A calorie deficit is the gap between the calories you eat and the calories your body burns. Burn more than you consume and your body covers the difference by tapping stored energy — mostly body fat — which is exactly how weight loss happens. Every successful diet, whatever its name, works by creating this deficit.
The starting point is your maintenance calories, also called your TDEE (Total Daily Energy Expenditure). Subtract a daily deficit from that number and you have your weight-loss target. This calculator estimates your TDEE from the Mifflin-St Jeor equation and your activity level, then applies the deficit you choose.
How big a deficit is safe?
A safe, sustainable rate of loss is about 0.5–1% of your bodyweight per week. For most people that lands between a 250 and 750 calorie daily deficit:
- Mild (−250/day) — about 0.25 kg (0.5 lb) per week; easiest to stick to and best for preserving muscle.
- Moderate (−500/day) — about 0.5 kg (1 lb) per week; the popular middle ground.
- Aggressive (−750/day) — about 0.75 kg (1.5 lb) per week; faster, but harder to sustain and hungrier.
Whatever pace you pick, this calculator holds a 1,200-calorie floor. Eating below that for any length of time risks muscle loss, low energy, and nutrient gaps — and it usually backfires through rebound eating.

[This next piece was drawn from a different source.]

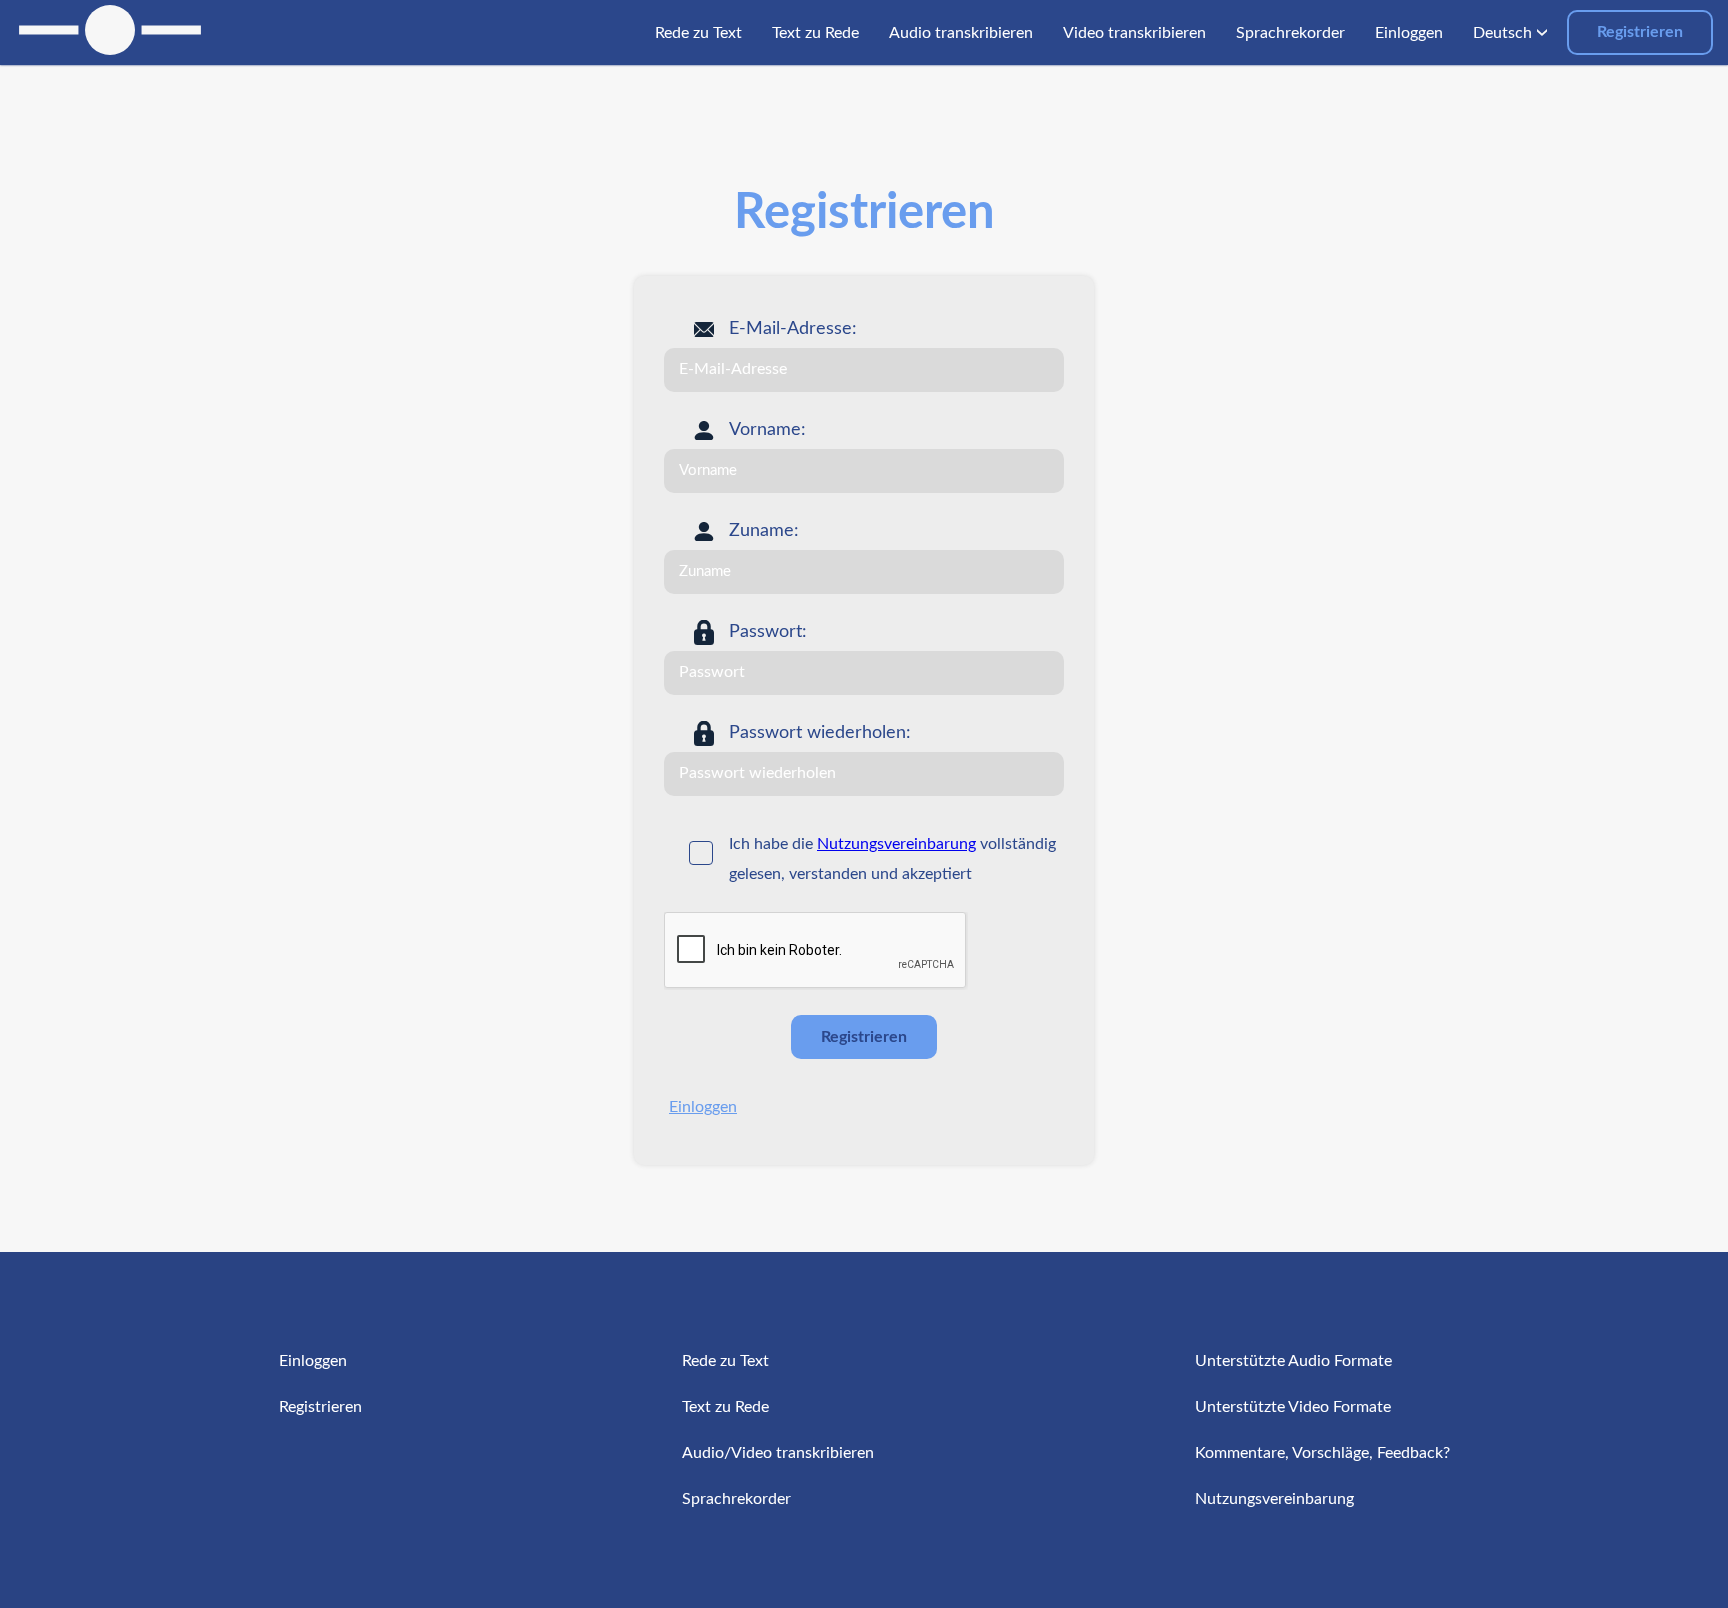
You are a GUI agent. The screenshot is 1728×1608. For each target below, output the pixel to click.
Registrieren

Why the scale isn’t linear
Fat loss is steady; the number on the scale is not. Day to day your weight swings with water retention, salt, carbs, hormones, and the food still in your gut — easily a kilo or two in either direction. That is why a perfect deficit can show a flat or even rising scale for a week.
Plateaus are also normal: as you get lighter, your TDEE drops, so the same intake becomes a smaller deficit over time. Weigh yourself the same way a few mornings a week, track the multi-week trend rather than single readings, and re-run this calculator as your weight changes.
Hitting the target every day
Knowing your number is easy; staying under it daily is the hard part. Swoodie calculates the same target from your profile and then does the daily work: scan a plate or a barcode to log calories instantly, generate recipes that fit your remaining budget, and follow your weight-loss plan without guesswork. You can also check your BMI or fine-tune your maintenance number with the TDEE calculator.
Frequently asked questions
What is a calorie deficit?
A calorie deficit means eating fewer calories than your body burns in a day (your TDEE). When you do this consistently, your body makes up the shortfall by using stored energy — mostly body fat — so you lose weight. It is the only mechanism behind every diet that works.
How many calories should I eat to lose weight?
Subtract your chosen deficit from your maintenance calories (TDEE). A 500-calorie daily deficit loses roughly 0.5 kg (1 lb) per week and is the most popular sustainable pace. This calculator never recommends below 1,200 calories per day for safety.
Is a 1,000-calorie deficit safe?
A very large deficit can work short term but raises the risk of muscle loss, fatigue, nutrient gaps, and rebound eating. Most experts cap weekly loss at about 0.5–1% of your bodyweight. A 250–500 calorie deficit is more sustainable for the long run.
Why am I not losing weight in a deficit?
The most common reasons are underestimating portions, untracked extras (drinks, oils, bites), water-weight fluctuations masking real fat loss on the scale, or a TDEE estimate that is slightly high. Track consistently for 2–3 weeks and judge the trend, not a single day.
How long will it take to reach my goal weight?
Divide the weight you want to lose by your weekly loss rate. For example, losing 10 kg at 0.5 kg per week takes about 20 weeks. Real progress is rarely perfectly linear, so treat the estimate as a guide and re-check it as your weight changes.
This tool provides general estimates for healthy adults and is not medical advice. For therapeutic diets, eating disorders, or medical conditions, consult a registered dietitian or doctor before changing your calorie intake.